The first method is to send an RDS_CMSG_RDMA_MAP control message (carrying an rds_get_mr_args structure) along with the application-level RDMA request by using the sendmsg() system call on an RDS socket. The AIX operating system kernel at the client side processes the RDS_CMSG_RDMA_MAP control message by mapping the specified area of local memory (from the client application's address space), for DMA access, and generating an RDMA cookie. Then, the application-level request is sent to the server along with the RDMA cookie.

The second method consists of two steps. The first step is to call the setsockopt() system call with the RDS_GET_MR socket option, passing an rds_get_mr_args structure. This call maps the specified area of local memory for DMA access, and returns an RDMA cookie. The second step is to send an RDS_CMSG_RDMA_DEST control message (carrying the RDMA cookie that is obtained from the first step) along with the application-level RDMA request by using the sendmsg() system call.

The first method, which requires one system call, is preferred over the second method, which requires two system calls.

When the RDMA server application receives the application-level RDMA read request from the client, it also receives an RDS_CMSG_RDMA_DEST control message (carrying the RDMA cookie from the client). Then, the server initiates the RDMA read operation, by sending an application-level reply to the client along with an RDS_CMSG_RDMA_ARGS control message (carrying a rds_rdma_args structure). The AIX operating system kernel at the server side processes the RDS_CMSG_RDMA_ARGS control message, by mapping the specified area of local memory (from the server application's address space), for DMA access, and by physically starting the RDMA read operation. The RDMA read operation is performed by the server-side InfiniBand adapter, which interacts with the client-side InfiniBand adapter, to do the data transfer directly from the client application's memory to the server application's memory, without further software intervention. After the RDMA read operation is completed, the server-side adapter sends the application-level reply to the client. This is how the client application knows that its RDMA read operation has been completed.
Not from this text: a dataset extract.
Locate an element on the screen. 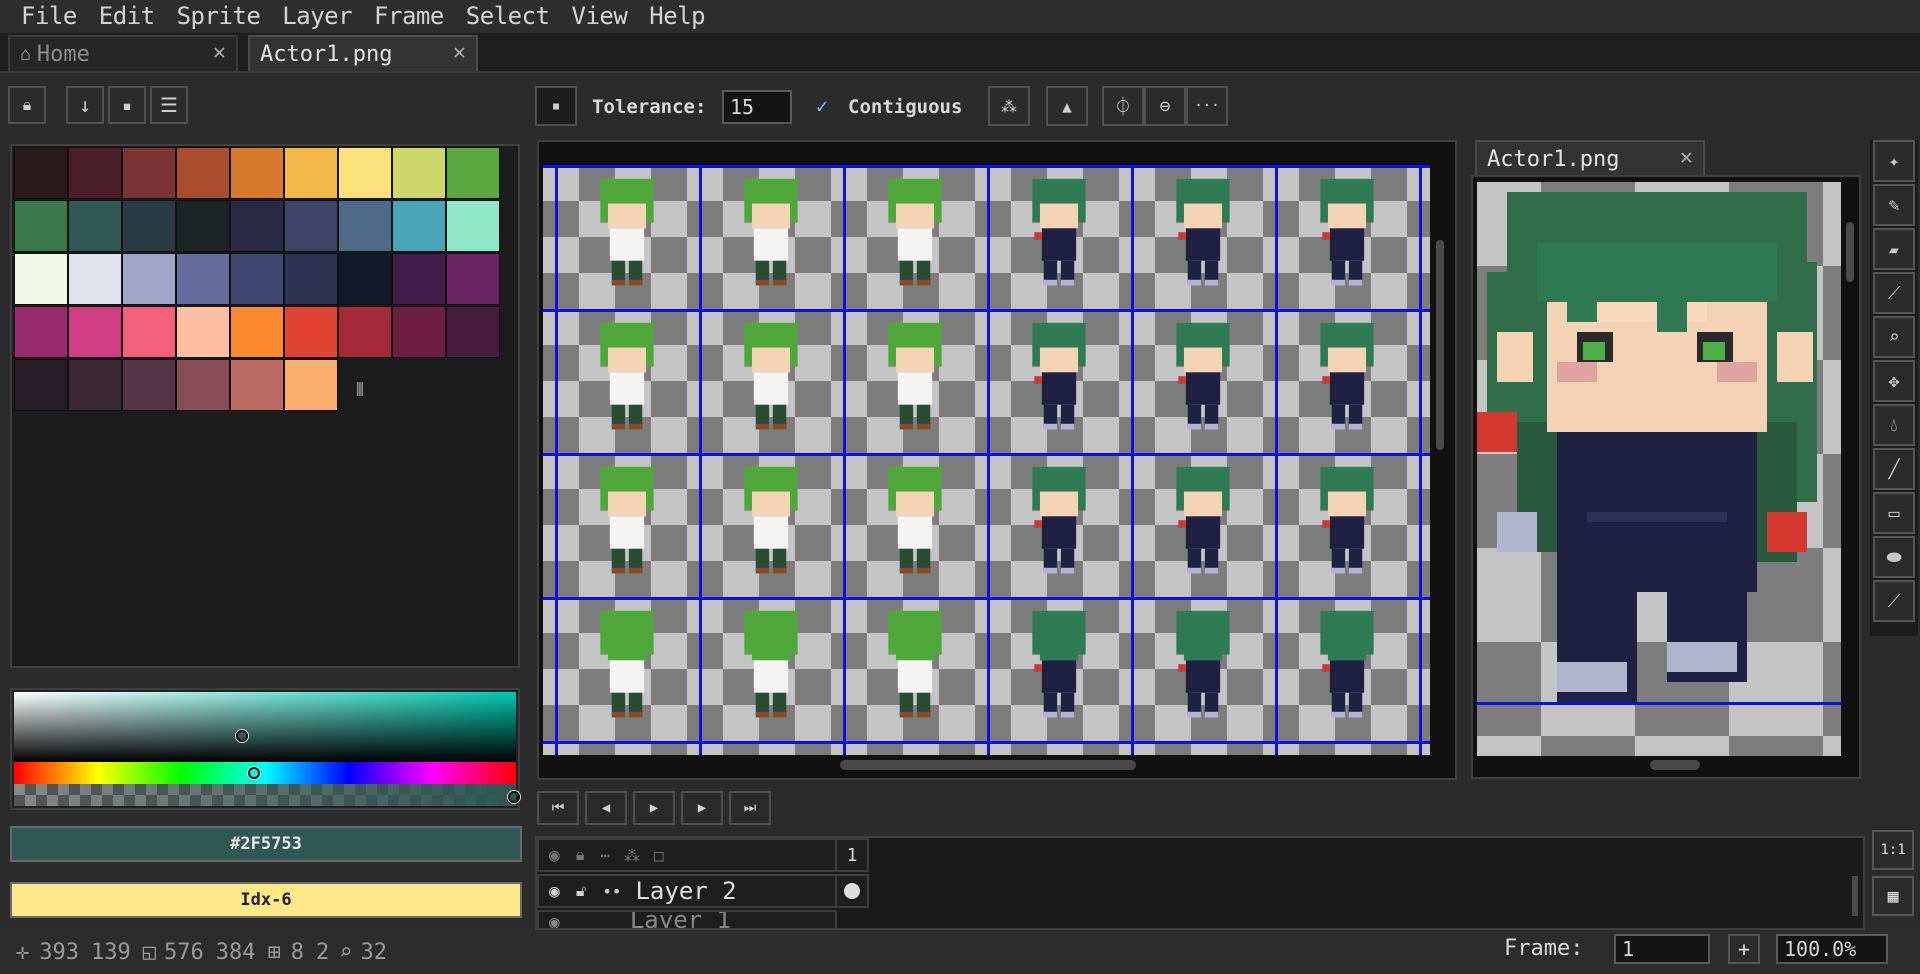 This screenshot has height=974, width=1920. tab-home: ⌂ Home ✕ is located at coordinates (123, 53).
Note: An RDMA operation is requested by the client by using an RDS_CMSG_RDMA_MAP control in which the RDS_RDMA_USE_ONCE flag is set. For this request, the area of memory that is mapped for DMA in the client's address space of memory is automatically unmapped for DMA, when the client receives the application-level reply from the server.

Although this implicit DMA mapping or unmapping mechanism makes it simpler to write RDMA applications, developers must be aware that registering memory for DMA on the AIX operating system is an expensive operation. Thus, if the same area of memory is going to be accessed by using RDMA multiple times, it is more efficient to do the DMA registration only the first time. To do this activity, a client application needs to use an RDS_CMSG_RDMA_MAP control message without the RDS_RDMA_USE_ONCE flag set when sending the RDMA request to the server. Then, subsequent RDMA transfers to the same area of the client's memory can be initiated by the RDMA server application without the client needing to send another request to the server. At the end, the client application would need to explicitly unmap the DMA-mapped memory by using the setsockopt() system call with the RDS_FREE_MR socket option.

RDS-specific socket options are specified by using SOL_RDS as the level parameter for the setsockopt() or getsockopt() system call.